Surely most Muslims living in East Oxford will have watches, mobile phones and abundant electronic means of knowing the time without needing a broadcast call?

Living indoors, or travelling in cars, as people do in our climate, we wonder how many decibels will be needed to penetrate the brick, metal and double glazing for the call to get through.

We have heard it said that Muslims do not like the ringing of church bells. Yet bells are part of the ancient culture of the West, especially in a medieval city. A bell, moreover, is simply a musical signal.

But the prayer call is an explicit theological statement in Arabic words about, among other things, the prophetic status of Mohammed. To put it plainly, it is public preaching.

How would Muslims, Jews, Sikhs, Hindus and atheists react if every church applied to broadcast an amplified recitation of The Lord's Prayer from its tower several times each day?

And unlike the prayer call, which we understand takes around two minutes, The Lord's Prayer would take only 35 seconds at most. If the Central Mosque gets its three daily calls, when will it next press for all five, from dawn to dusk?

And when will the other five mosques in the area seek permission to do likewise, and blanket East Oxford with up to 30 prayer calls a day?

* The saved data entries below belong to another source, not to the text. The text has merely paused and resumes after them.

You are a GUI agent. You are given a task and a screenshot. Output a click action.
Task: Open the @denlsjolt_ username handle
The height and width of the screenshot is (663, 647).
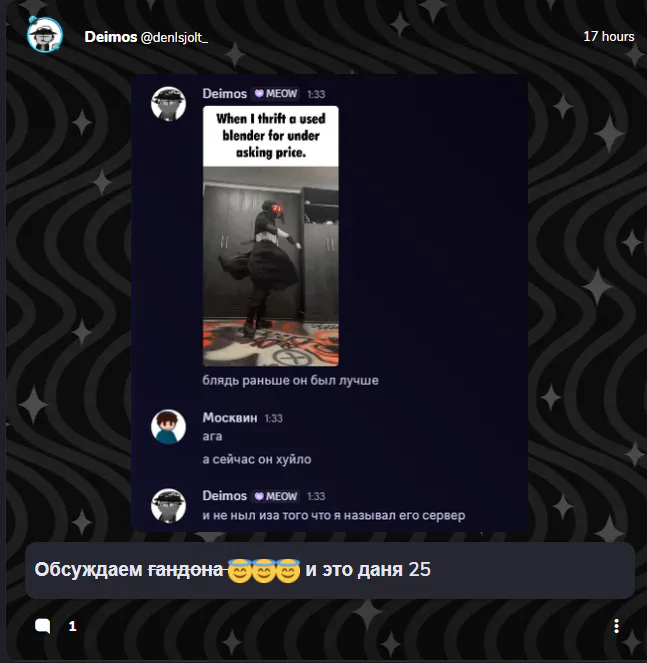[x=174, y=38]
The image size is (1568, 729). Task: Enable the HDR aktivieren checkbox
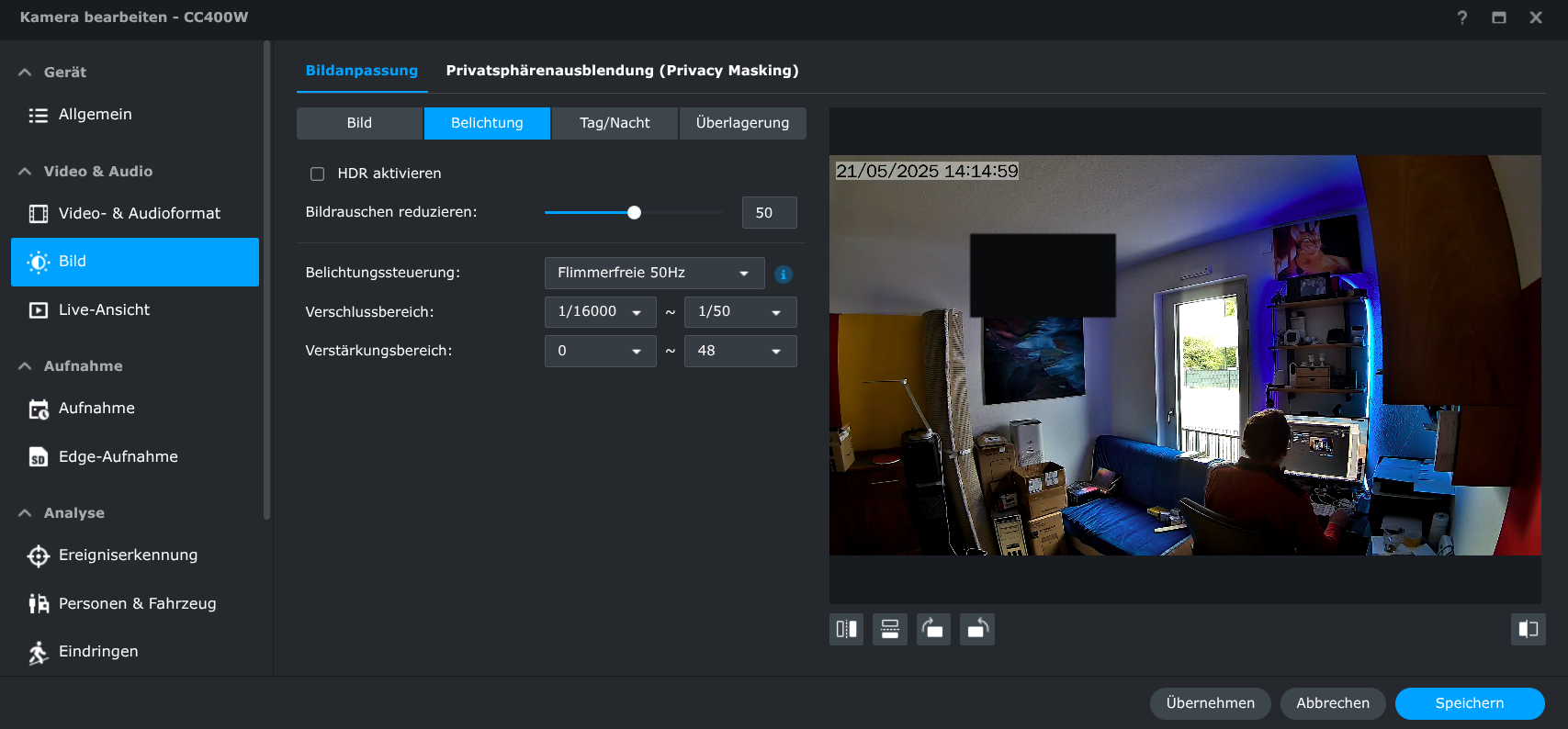coord(318,174)
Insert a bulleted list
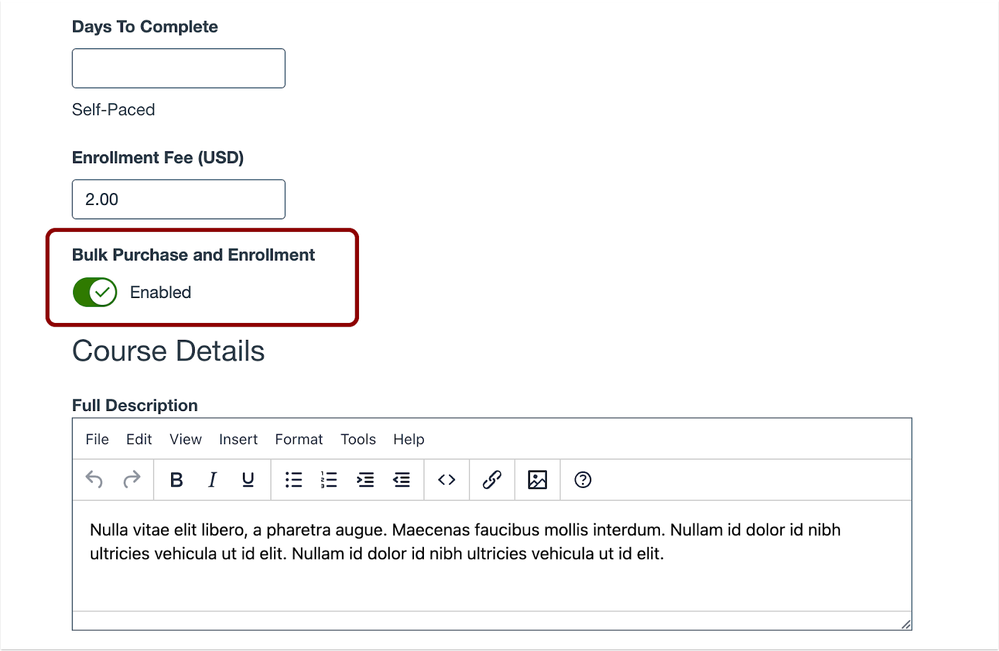This screenshot has height=651, width=999. click(x=293, y=480)
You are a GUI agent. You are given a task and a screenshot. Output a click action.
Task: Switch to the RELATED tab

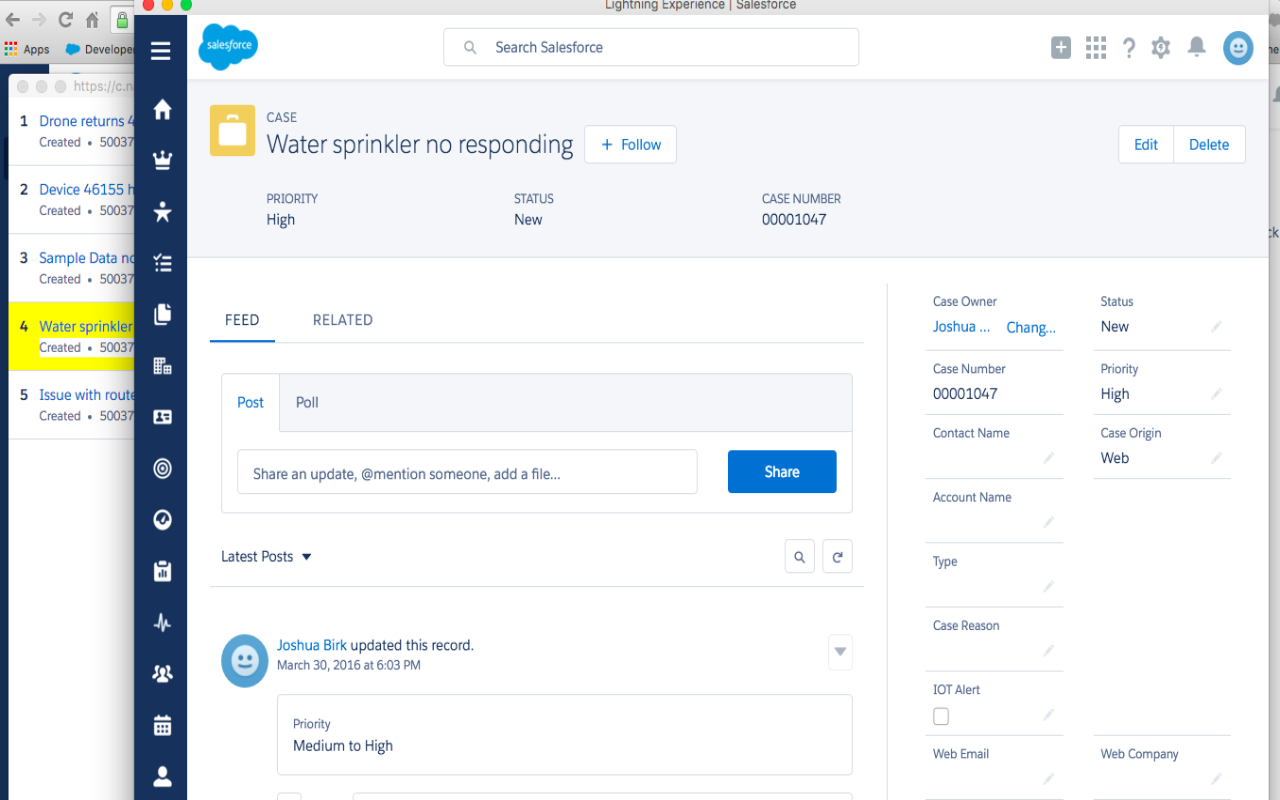click(342, 319)
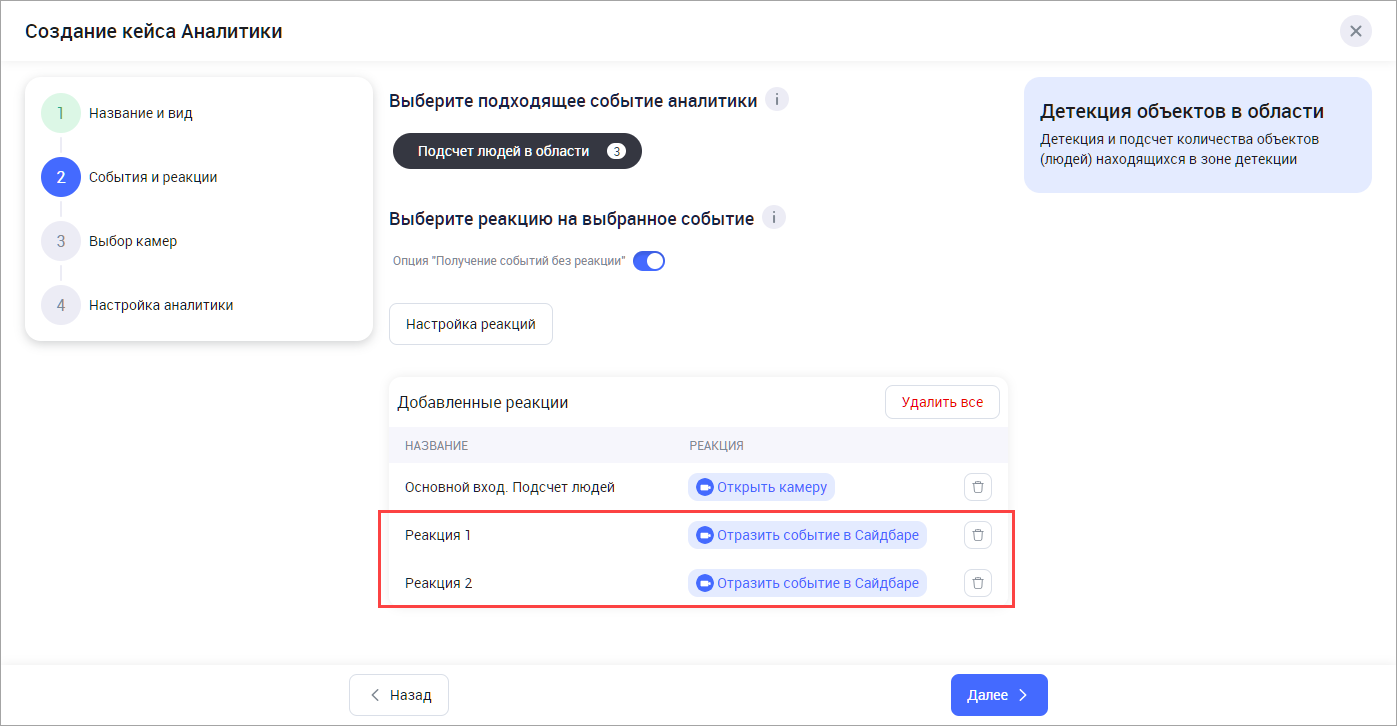Click camera icon in 'Открыть камеру' tag
Image resolution: width=1397 pixels, height=726 pixels.
click(x=704, y=487)
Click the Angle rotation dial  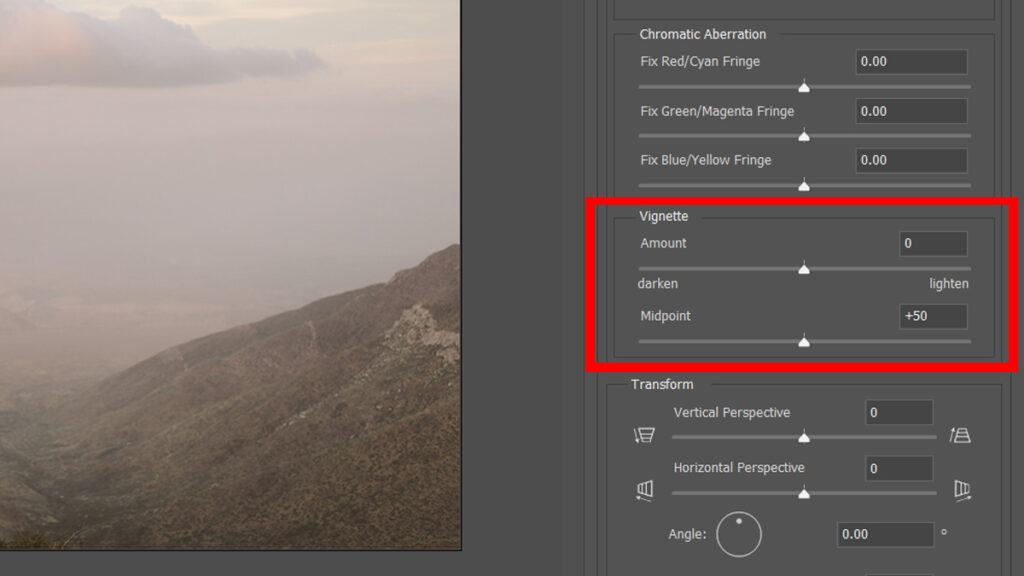(x=739, y=535)
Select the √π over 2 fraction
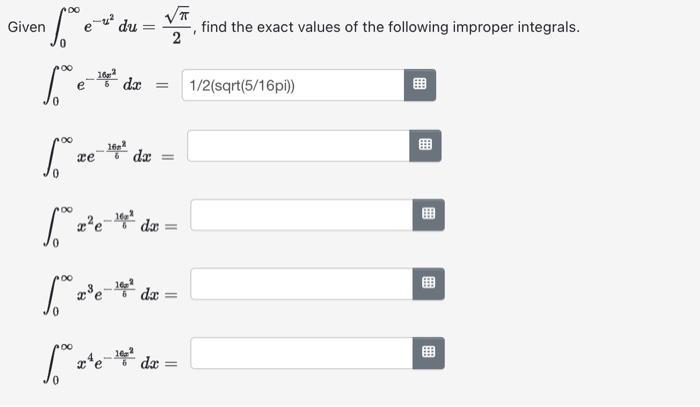 [176, 26]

Like many people we have spoken to, we strongly object to having Islam thrust upon us when sitting in the garden or having the windows open in summer, or indeed when walking in the street.

It would open up a public health issue of noise nuisance, especially for people living in the Divinity and Southfield Road area, where the majority of residents are not Muslims.

It would also infringe their human right not to have to endure another person's religion forced upon them by inescapable public preaching.

Or is this whole application simply an attempt to use English law to make Islam the public religion of East Oxford?